Ab Initio Modeling of Iron in Molecular, Surface and Bulk Environments
Einleitung
In a hydrogen fuel cell, that consists of an anode and a cathode, oxidation and reduction reactions occur simultaneously. However, reduction reactions are generally much slower than oxidation reactions, therefore, catalysts are indispensable to balance them. Nowadays, Pt-based catalysts are the most widely used in the world. However, Pt is too expensive and its reserves are not very large on Earth. FeN4Cx-type materials are known as promising alternatives to replace Pt-based catalysts due to their good active properties which are comparable to the low limit of the activity in Pt-based catalysts. However, their catalytic properties still remain unclear because of various unexpected phases. We applied periodic boundary conditions to the well-known nitrogen coordination environments: pyridine and pyrrole.
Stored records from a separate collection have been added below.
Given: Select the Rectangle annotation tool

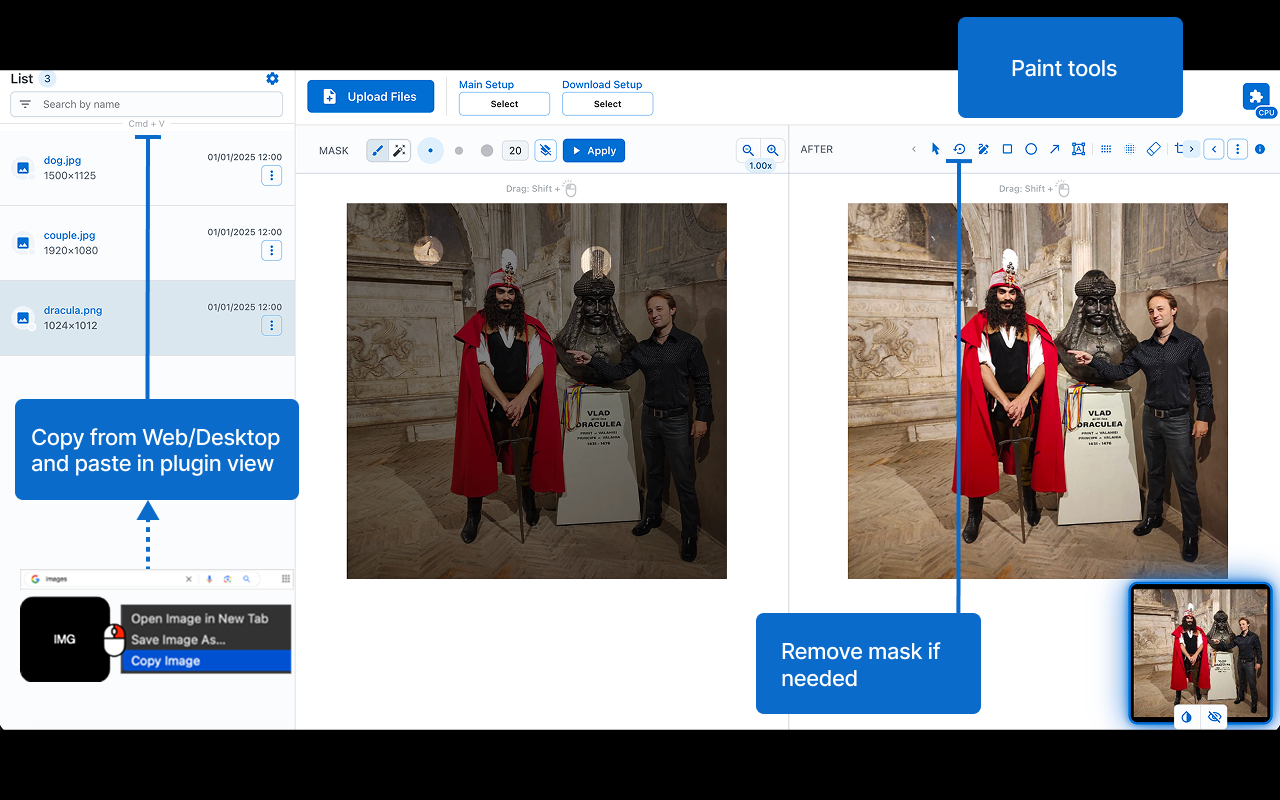Looking at the screenshot, I should tap(1007, 149).
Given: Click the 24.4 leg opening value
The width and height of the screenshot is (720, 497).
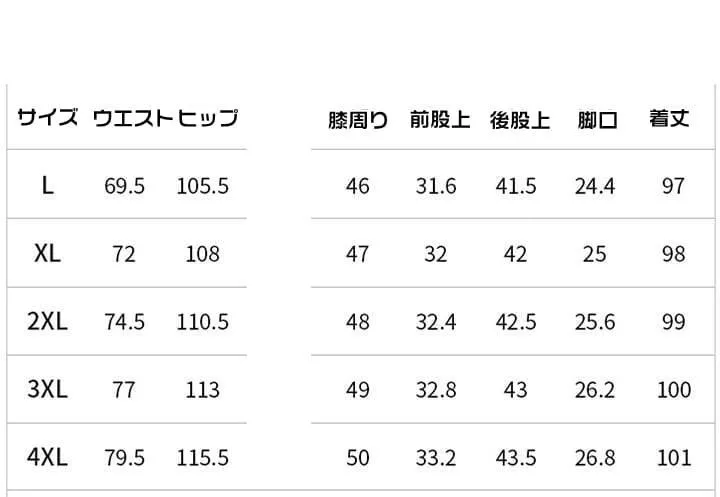Looking at the screenshot, I should 594,186.
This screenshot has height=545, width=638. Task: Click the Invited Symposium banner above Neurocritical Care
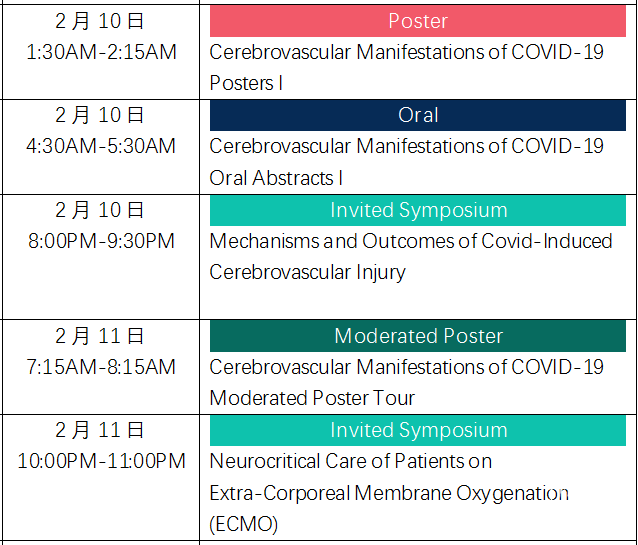417,430
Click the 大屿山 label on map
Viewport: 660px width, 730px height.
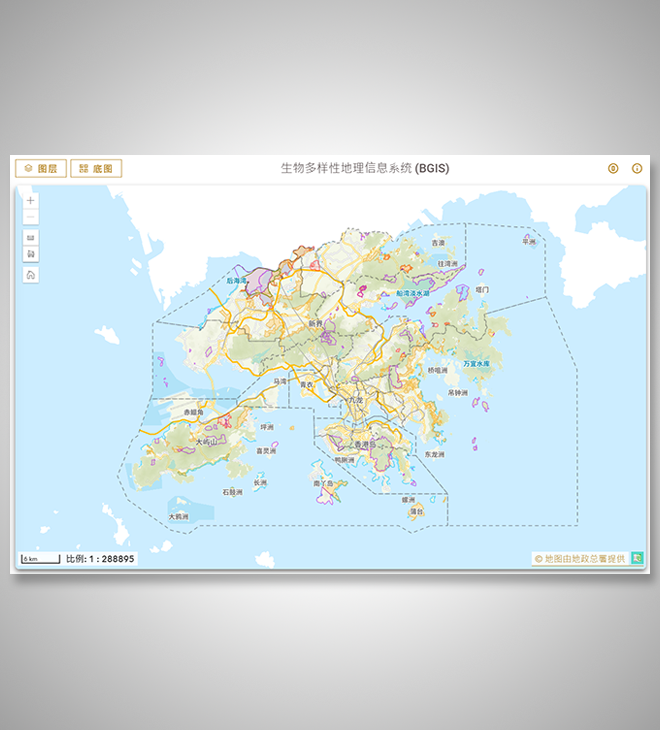pyautogui.click(x=207, y=440)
In particular, we considered chlorinated Fe-porphyrin molecules corresponding to pyrrolic nitrogen coordination on a graphene sheet. In this case, our goal is to understand Fe’s electronic and magnetic properties and their changes when deposited on graphene.
Methoden
In this project, we performed density functional theory (DFT) based on first principles calculations to investigate the electronic and magnetic properties of chlorinated Fe-porphyrin molecules on graphene systems including periodic boundary conditions. For this, we used Vienna Ab initio Simulation Package (VASP), which is widely being used, to simulate the systems. This program has highly advanced parallel functions to deal with a large scale of systems, which can be performed on the Lichtenberg HPCs.
Ergebnisse
By means of geometry optimization functions in VASP, we first relaxed crystal structures by considering four possible initial sites. In other words, a chlorinated Fe-porphyrin molecule is placed on different graphene sites and the systems are fully relaxed. According to our DFT results with the relaxed structure, a high spin configuration (S=5/2) of Fe can be realized by three major effects, (1) crystal field splitting, (2) strong p-d hybridization, and (3) Hubbard U. We found that the van der Waals interaction between the molecule and graphene, which is the dominant interaction, marginally affects the electronic and magnetic states of Fe. On the other hand, if Cl is removed from the molecule, the interaction increases slightly as Fe moves closer to the graphene layer, and the system becomes nearly S=2.
Diskussion
The role of the spins of Fe in catalytic properties is not yet clear. In the following project, we will focus on geometric effects and the spin states of Fe to figure out to what extent they affect catalytic properties by applying the nudged elastic band method.